One of the things about THE SHAWN MICHAELS STORY - HEARTBREAK AND TRIUMPH that blew my mind is how Michaels always lived up to the person he thought he was. It's human nature to think of yourself as aggrandized version of who you really are. To see yourself as better looking, more charismatic and most important, brimming with potential. Shawn Michaels has never really been just a silly dream to young Michael Hickenbottom. He wasn't playing a part by changing names, but rather he was letting the person he was inside taking over as it should've been. Wrestling was obviously a trigger even for the emergence of the Shawn Michaels identity, but good parenting and immense strength of character obviously played an important part in the creation of a sports entertainment icon.
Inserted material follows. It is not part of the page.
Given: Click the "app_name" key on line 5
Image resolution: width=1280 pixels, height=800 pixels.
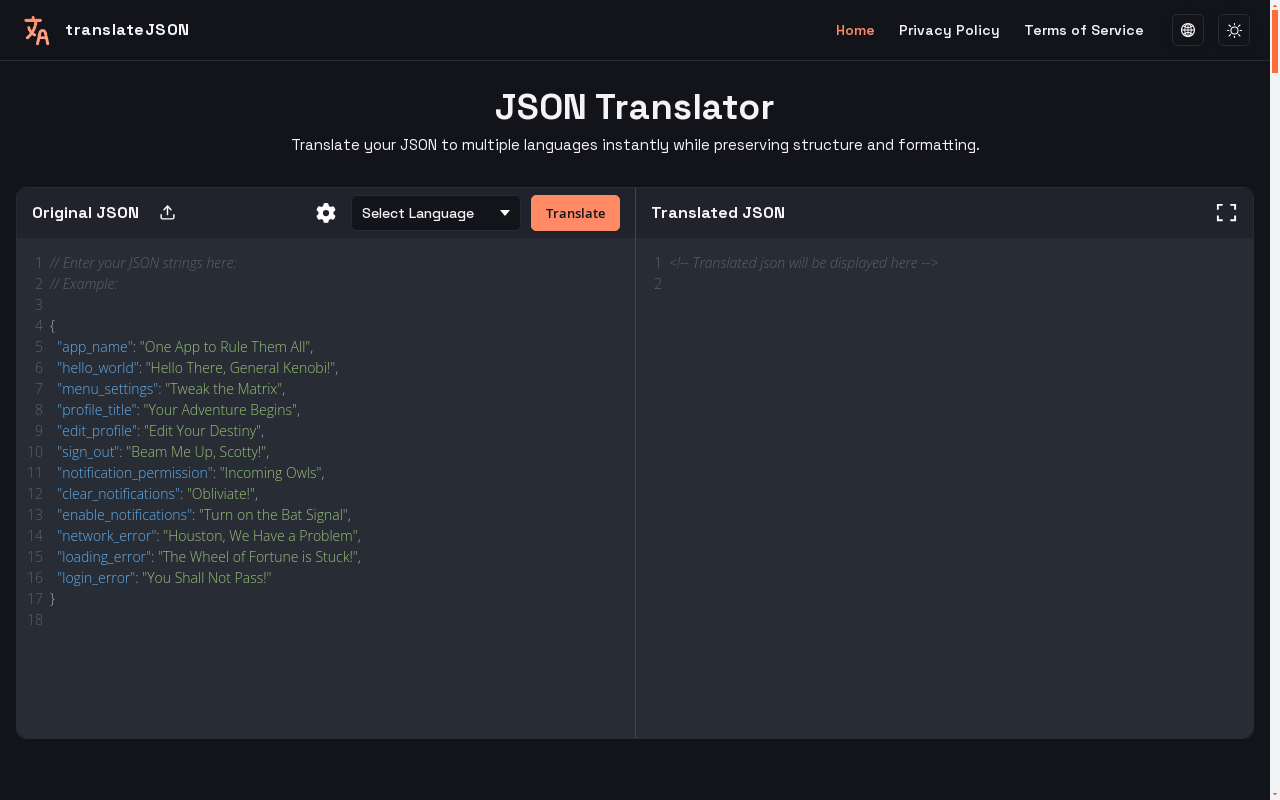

The inception of Shawn Michaels is the story of a self-made man.
The ladder match with Razor Ramon has become a WWE classic.
The fascinating thing about Shawn Michaels is that he was never my favourite when I was a child, Bret Hart and Stone Cold Steve Austin were, but every big moment I remember from the 1990s WWE somehow has Michaels in it and by the time I moved on from watching pro wrestling, he was pretty much the only athlete I cared about watching. The people interviewed in THE SHAWN MICHAELS STORY - HEARTBREAK AND TRIUMPH shed some light on how it actually happened. Shawn Michaels was an intoxicating mix of innovative in-ring performance and an absolute animal behind the mic. So basically, he has these crazy ideas all the time, sold them to the unsuspecting crowd and delivered every single time, whether he was injured or not **. His creativity, eagerness, generosity and sheer talent is why we remember him as the face of an entire era of pro wrestling.
A funny quirk of THE SHAWN MICHAELS STORY - HEARTBREAK AND TRIUMPH is that every person interviewed basically said he was an asshole at the apex of his glory days ***. He was at the top at the utmost stressful time, back when the Monday Night Wars were tearing pro wrestling fans apart (and was quite possibly the golden era of the sport) and it put tremendous strain on the entire WWE staff, trying to pull the company ahead of the competition. When the dust has settled though, Shawn Michaels is the guy we remember. Not because he was a great humanitarian, but because he was the absolute best and helped pro wrestling evolve into an absolute extravaganza before our very eyes. At the end, the silly heartbreaker gimmick was just a nice wallpaper to shrink wrap Shawn Michaels in. He was just the man. He was who every kid wanted to be.
* Pro wrestlers and hip-hop artists' real names were a popular subject to look up on early search engines such as Alta Vista and Yahoo, in the early days of the internet.
** Michaels wrestled with a broken vertebrae for several months.
*** Until he found God, really. Michaels' story is probably the least obnoxious Born Again Christian story I've ever heard.